Your task is to repeat exactly the lines below between the line holding "Shipping & Delivery (562, 2354)" and the line holding "Wyszukiwanie zaawansowane (111, 73)", inclusive, and only those.
------ ENTRIES PROVIDED
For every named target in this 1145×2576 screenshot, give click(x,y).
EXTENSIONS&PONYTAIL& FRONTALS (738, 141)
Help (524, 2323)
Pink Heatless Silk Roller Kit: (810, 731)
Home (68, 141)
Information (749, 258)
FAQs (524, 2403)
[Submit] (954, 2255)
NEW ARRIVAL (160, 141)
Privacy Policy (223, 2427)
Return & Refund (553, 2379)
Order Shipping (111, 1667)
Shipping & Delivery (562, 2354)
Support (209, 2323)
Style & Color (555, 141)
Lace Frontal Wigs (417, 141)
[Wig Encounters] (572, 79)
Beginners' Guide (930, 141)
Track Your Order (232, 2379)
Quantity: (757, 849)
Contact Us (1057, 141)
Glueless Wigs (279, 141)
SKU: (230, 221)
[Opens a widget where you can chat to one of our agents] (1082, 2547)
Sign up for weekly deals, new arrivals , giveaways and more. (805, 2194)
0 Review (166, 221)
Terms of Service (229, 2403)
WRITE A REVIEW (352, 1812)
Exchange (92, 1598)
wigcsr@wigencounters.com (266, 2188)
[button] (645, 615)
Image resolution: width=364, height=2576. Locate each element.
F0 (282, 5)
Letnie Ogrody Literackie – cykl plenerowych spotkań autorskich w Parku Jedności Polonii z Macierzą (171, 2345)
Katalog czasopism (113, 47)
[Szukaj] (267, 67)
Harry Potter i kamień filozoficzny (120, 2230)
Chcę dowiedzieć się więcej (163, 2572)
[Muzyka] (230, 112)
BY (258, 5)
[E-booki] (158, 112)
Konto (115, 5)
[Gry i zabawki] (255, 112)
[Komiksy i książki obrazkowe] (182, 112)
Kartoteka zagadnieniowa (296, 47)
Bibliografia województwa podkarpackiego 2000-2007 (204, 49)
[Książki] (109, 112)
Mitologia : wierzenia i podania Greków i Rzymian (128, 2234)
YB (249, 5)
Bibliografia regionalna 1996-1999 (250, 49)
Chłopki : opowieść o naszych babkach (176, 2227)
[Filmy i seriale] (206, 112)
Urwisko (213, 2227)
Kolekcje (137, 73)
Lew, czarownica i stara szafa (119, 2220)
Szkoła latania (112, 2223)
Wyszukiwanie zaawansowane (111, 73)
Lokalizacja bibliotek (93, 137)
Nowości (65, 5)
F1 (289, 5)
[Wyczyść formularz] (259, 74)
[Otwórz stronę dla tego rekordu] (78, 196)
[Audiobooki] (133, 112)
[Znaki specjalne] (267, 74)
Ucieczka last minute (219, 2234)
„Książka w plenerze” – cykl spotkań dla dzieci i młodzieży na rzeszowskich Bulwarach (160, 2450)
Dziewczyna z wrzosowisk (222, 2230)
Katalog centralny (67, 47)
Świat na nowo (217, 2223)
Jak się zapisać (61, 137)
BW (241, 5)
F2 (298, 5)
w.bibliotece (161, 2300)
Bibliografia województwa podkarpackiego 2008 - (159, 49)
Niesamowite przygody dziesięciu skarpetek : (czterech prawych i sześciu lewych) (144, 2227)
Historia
------------
** RESPONSE AREA **
Shipping & Delivery (562, 2354)
Support (209, 2323)
Style & Color (555, 141)
Lace Frontal Wigs (417, 141)
[Wig Encounters] (572, 79)
Beginners' Guide (930, 141)
Track Your Order (232, 2379)
Quantity: (757, 849)
Contact Us (1057, 141)
Glueless Wigs (279, 141)
SKU: (230, 221)
[Opens a widget where you can chat to one of our agents] (1082, 2547)
Sign up for weekly deals, new arrivals , giveaways and more. (805, 2194)
0 Review (166, 221)
Terms of Service (229, 2403)
WRITE A REVIEW (352, 1812)
Exchange (92, 1598)
wigcsr@wigencounters.com (266, 2188)
[button] (645, 615)
Image resolution: width=364, height=2576. Locate each element.
F0 (282, 5)
Letnie Ogrody Literackie – cykl plenerowych spotkań autorskich w Parku Jedności Polonii z Macierzą (171, 2345)
Katalog czasopism (113, 47)
[Szukaj] (267, 67)
Harry Potter i kamień filozoficzny (120, 2230)
Chcę dowiedzieć się więcej (163, 2572)
[Muzyka] (230, 112)
BY (258, 5)
[E-booki] (158, 112)
Konto (115, 5)
[Gry i zabawki] (255, 112)
[Komiksy i książki obrazkowe] (182, 112)
Kartoteka zagadnieniowa (296, 47)
Bibliografia województwa podkarpackiego 2000-2007 (204, 49)
[Książki] (109, 112)
Mitologia : wierzenia i podania Greków i Rzymian (128, 2234)
YB (249, 5)
Bibliografia regionalna 1996-1999 (250, 49)
Chłopki : opowieść o naszych babkach (176, 2227)
[Filmy i seriale] (206, 112)
Urwisko (213, 2227)
Kolekcje (137, 73)
Lew, czarownica i stara szafa (119, 2220)
Szkoła latania (112, 2223)
Wyszukiwanie zaawansowane (111, 73)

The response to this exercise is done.